Ribbon cane, first molasses, Blackstrap, all come with fallBy JEFF NORTH,
What comes to mind when you notice leaves filtering to the ground covering our streets and sidewalks with a hue of orange, yellow, and purple? If you add pristine blue skies overhead with perhaps a faint calling of migrating geese does the picture become apparent? Ok, I’ll help you out a bit more. When you add jackets, football, and pumpkin and cornstalk décor, what resonates through your mind? Well, for me I think of fall! The sights that are so welcome after a grueling, hot summer indicate a welcome change with good times ahead. Watching the leaves swirl and dance from blustery gusts is quite the treat as summer makes her exit. We notice these events through our eyesight, but another of our senses is just as profound when it comes to detecting the arrival of fall. See if you agree.
Years ago, I was soil sampling after harvest around mid-October. This particular farm was made up of many small fields winding along a serpentine creek bottom. I had parked my truck and set out on foot pulling samples as I went. Along my route I picked up an aroma drifting toward me. I was far from town, so I knew there weren’t any bakeries close by. Maybe I was working my way to some country home where apple pies were resting on the windowsill. I continued sampling and the heavy sweetness became more and more pungent. I crossed a gravel bedded stream and when I climbed the bank on the other side I found where the inviting odor was coming from.

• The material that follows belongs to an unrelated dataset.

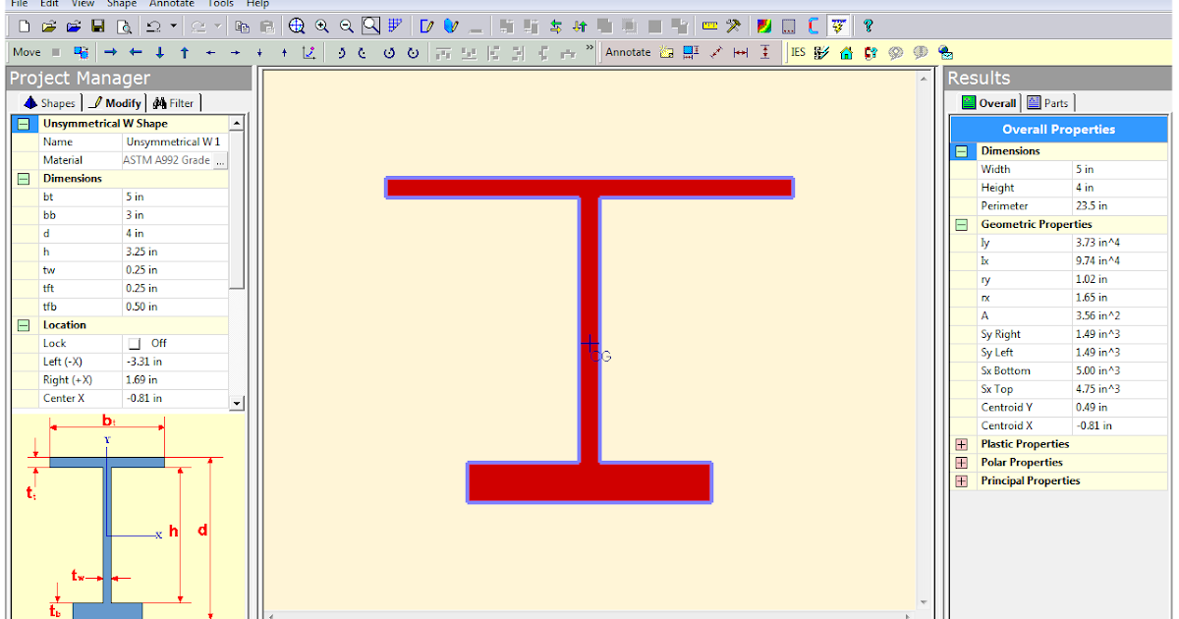Viewport: 1179px width, 619px height.
Task: Expand the Plastic Properties section
Action: 960,444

Two elderly gentlemen had set up shop on the edge of the soybean field. Their mule was making steady, methodical circles as they fed fresh cut sorghum cane into a grinder. Thick juices were dripping from a crude pipe into a vat with a hot fire beneath. The thick cloud of steam carried with it the most wonderful aroma imaginable. Molasses were in the making.
I introduced myself to them and they invited me to have a seat on an oak stump they had placed close to the fire. Then and there I received an education on what is involved with creating what many of us drag our biscuits through each fall. I fell behind in my endeavors, but the experience was well worth the delay in work. I didn’t have much cash in my pocket, but what I had I left with them and along with my samples, I carried two jars of the dark roux with me. I’ll never forget that smell and it makes me a little sad that I don’t get to see that operation much anymore.
There is confusion among many on what molasses is made from. There are two forms of this natural sweetener that are made in basically the same way. One is from what I have just described and the other is produced from sugarcane. Some refer to the syrup produced from sugarcane as molasses while others refer to the sugarcane product as ribbon cane. For me, I like to think true molasses is made from the sorghum plant, Sorghum bicolor, and sugarcane syrup from the plant Saccharum officinarum. Regardless, they are made in much the same way.
Molasses made from the sugarcane plant can vary in color, sweetness, and texture depending on how many “boilings” it goes through. The first product from the first cooking is called, “first molasses.” This is the sweetest form of molasses. The second boiling produces a darker product and not quite as sweet. There is a product produced from a third cooking known as “Blackstrap.” This dark, thick product is almost bittersweet only the diehards and old timers prefer this syrup.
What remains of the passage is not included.